Parents and ‘The Talk’
It all starts when dads smartly reach for the television remote as soon as Cameron Diaz starts kissing Tom Cruise passionately while the entire family is enjoying movie night on the couch. The moment her lips wrap around Tom’s, your dad’s fingers wrap around and clutch the remote quickly as he switches the channel to something that’s more appropriate for the family to watch together.
Unfortunately, by then the awkwardness has already been stilted into your 12-year-old mind. Neither were you able to acknowledge the on-screen hotness that you deserved to enjoy nor will it ever undo the complicated relationship with sex and your family that you are about to endure.
Having The Talk
Sex as a topic of conversation carries an aura of discomfort that you’d expect adults to work their way around. And some of them do, yes. But most of them shun it like it was never their business – which is pretty unfair and ironic on multiple levels.
While sex education in schools is essential, as cliche as it may sound, all kinds of education really do start at home. Most girls around the age of 12-13 do not even know what a period is until they suddenly have one in school. That traumatizing moment when you’ve got blood coming out of places you don’t even understand, you’d really wish your mother had explained that senseless Whisper Ultra advertisement to you that would keep interrupting your television shows.
A lot of this awkwardness around the topic is entrenched in us because of our overall societal disconnect with the concept itself. I personally still find it weird imagining my mother having to explain sex to me. But porn and online scavenging isn’t always the best teacher either and most of us have learned that the hard way.
Why Do Parents Run From It?
From a parent’s point of view, we get that too. It’s hard to think of your child as a sexual being, let alone encourage them to be one. The conversation is also uncomfortable because one may feel that the world their child is growing up in is much different than theirs. Moreover, your parents probably didn’t have positive role models who could teach them about sex. They don’t know how to talk to you because they probably also never talked to anyone.
While that flaw is excusable, it points to a larger problem. As parents, one might even feel like they do not have all the answers to the kinds of questions kids might be asking. Sometimes, parents are worried that by talking about it, they’ll probably let loose some kind of ominous hormones that will run a rampage and their child will turn into a sexual beast of some sort.

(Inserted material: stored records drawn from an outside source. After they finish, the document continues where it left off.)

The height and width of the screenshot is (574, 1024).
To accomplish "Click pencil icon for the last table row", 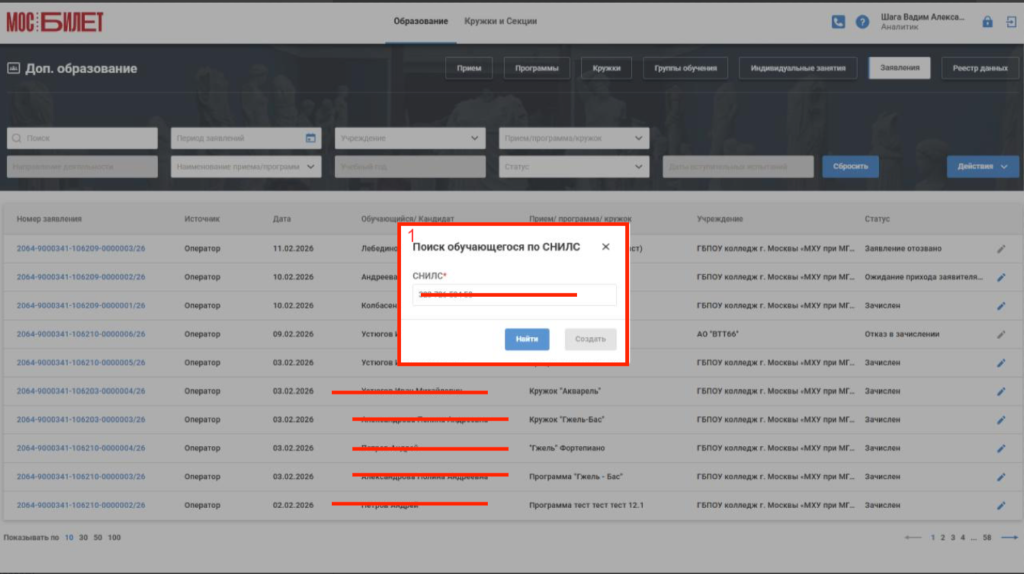I will [1001, 505].
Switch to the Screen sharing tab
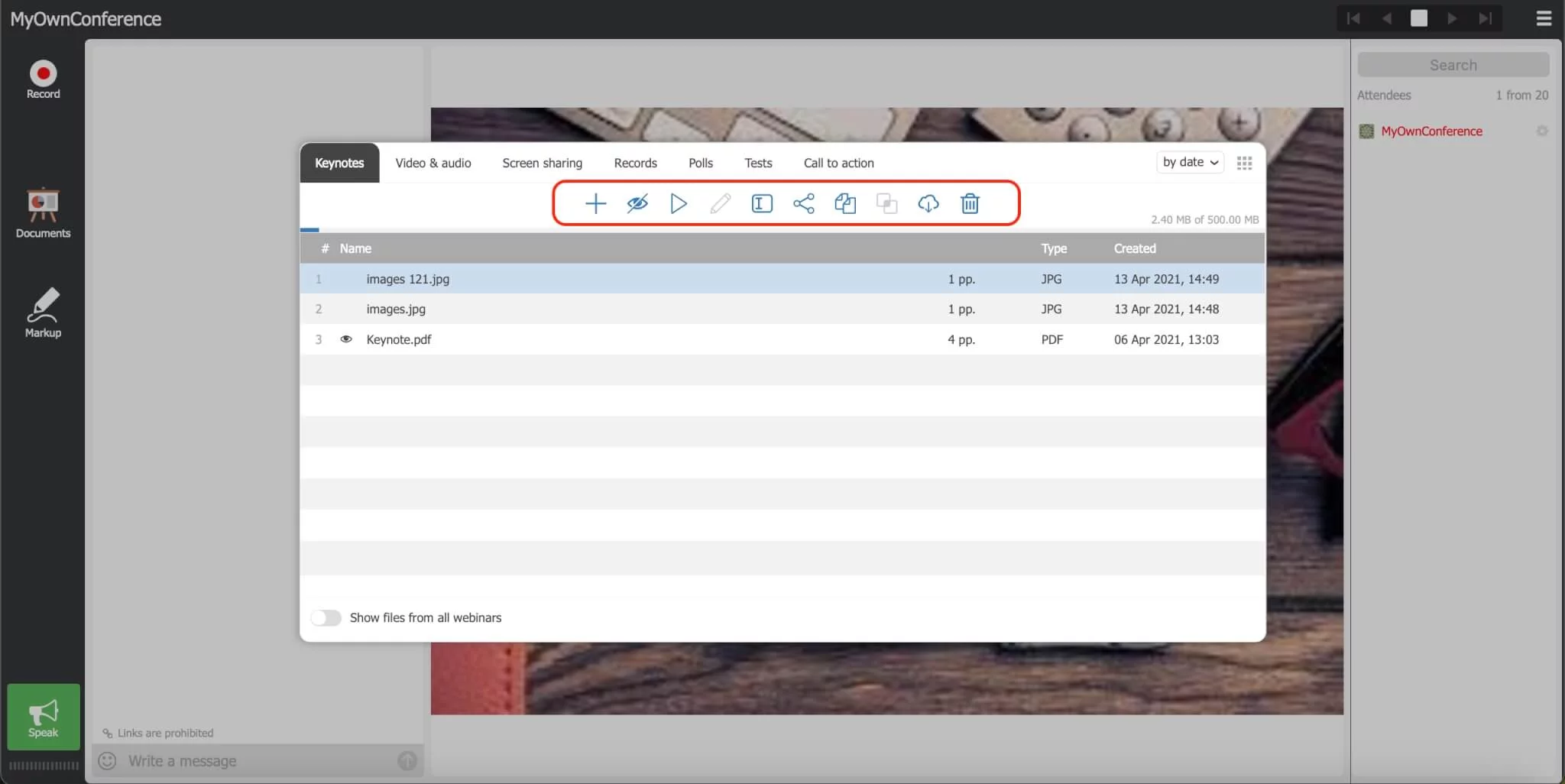1565x784 pixels. (x=541, y=163)
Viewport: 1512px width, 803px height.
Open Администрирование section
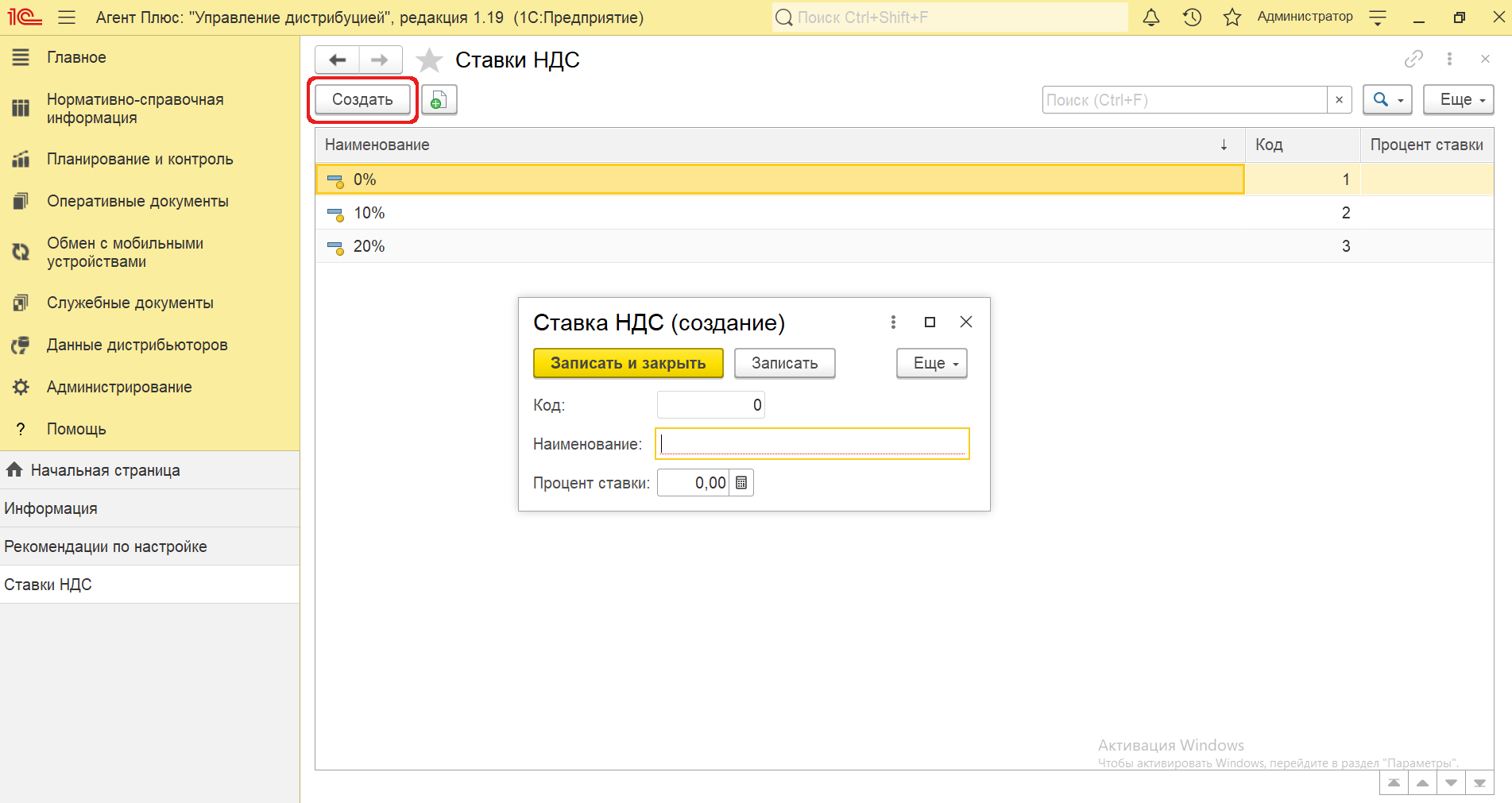coord(119,387)
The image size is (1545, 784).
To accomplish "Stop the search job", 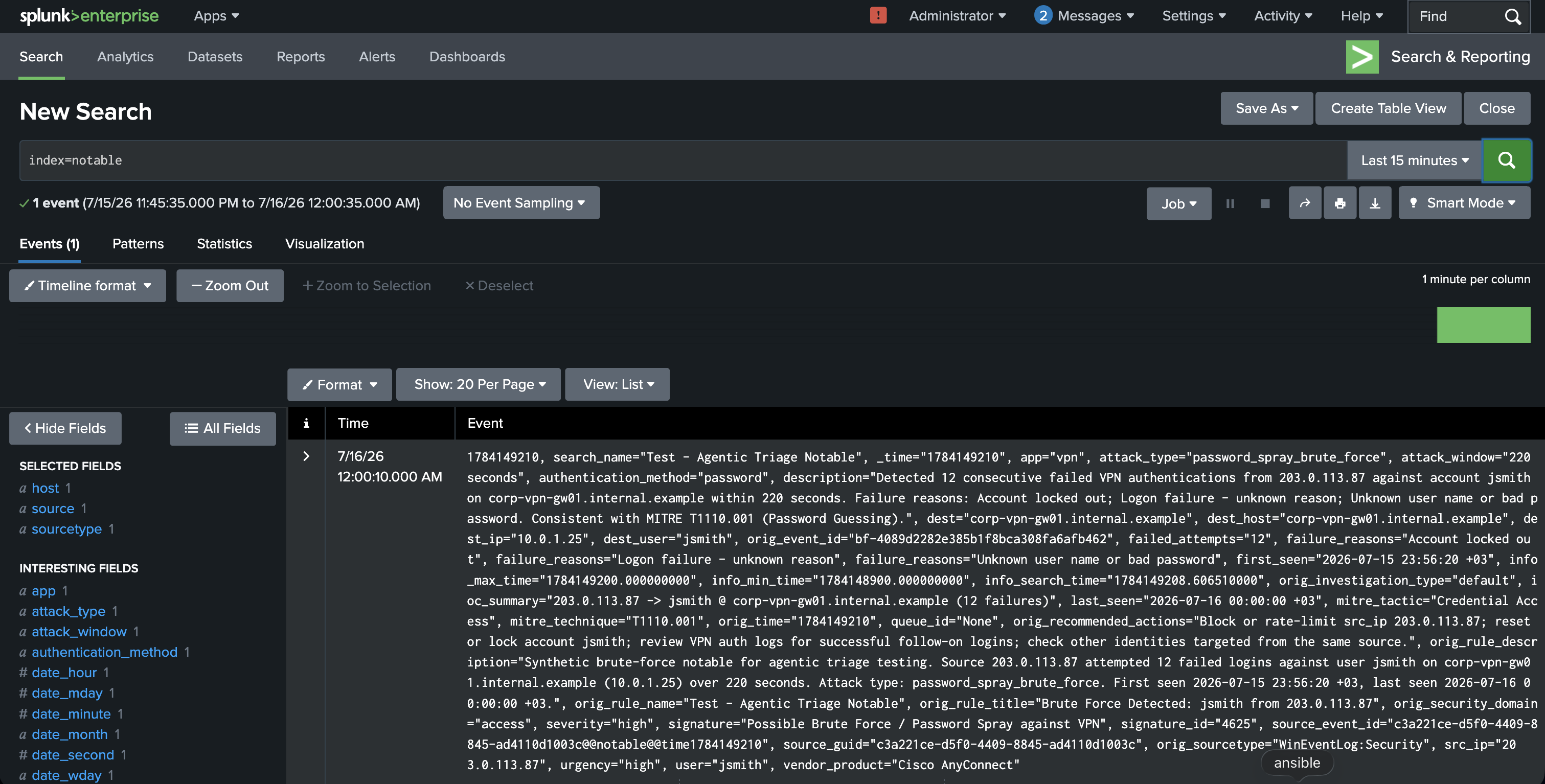I will click(1265, 203).
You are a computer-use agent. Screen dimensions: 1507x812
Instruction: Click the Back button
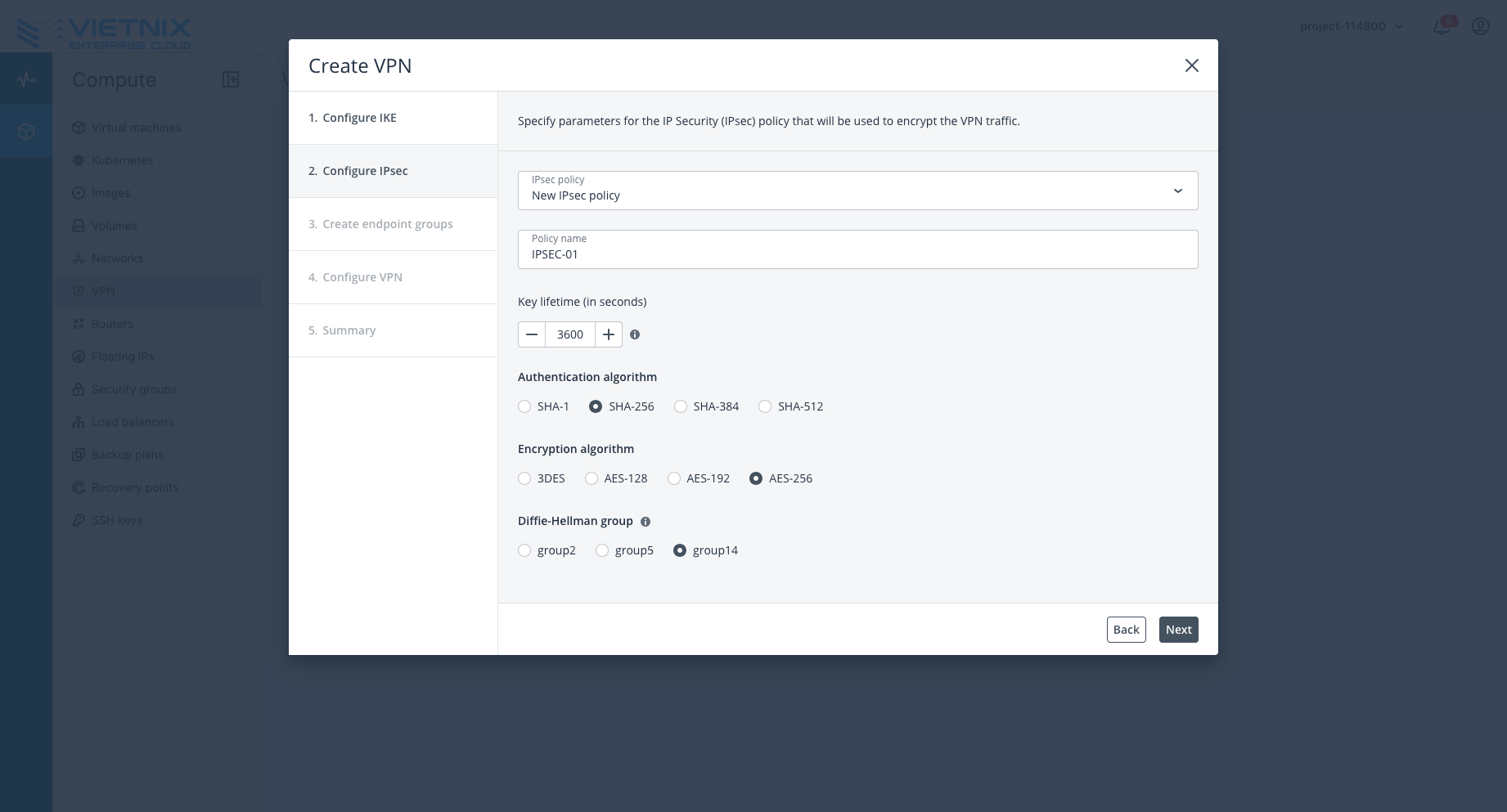click(1126, 630)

While we can validate these concerns, they are still not a reason to get away with having ‘The Talk’. What all these reasons have in common is the lack of confidence in parents themselves with regards to sex and understanding the importance of it. They have a fairly good idea about the concept in general. But they are still coming to terms with the normalcy of it, talking about it, and raising the right questions. A lot of times, the children themselves scream ‘Ew no! Stop it mom!’ and bolt to the next room. So, while our parents hardly know the right thing to say, the same stigma has ruined the capacity of children to be receptive too.
Remember, that talking about sex with a responsible adult is not just about discussing sex as an activity. It also teaches you more so about relationships and how to navigate the same. We should try to meet our parents halfway. While it is disappointing that they never bring it up themselves, it is only because they were conditioned in a society that was even more stringent about these things than we are today. Cut them some slack and bring up the conversation yourself if you can.
There is no greater intelligence with regards to sex than having a mature person you can always fall back on when you’re confused. Seeing a therapist or having coffee with your mom – is totally up to you.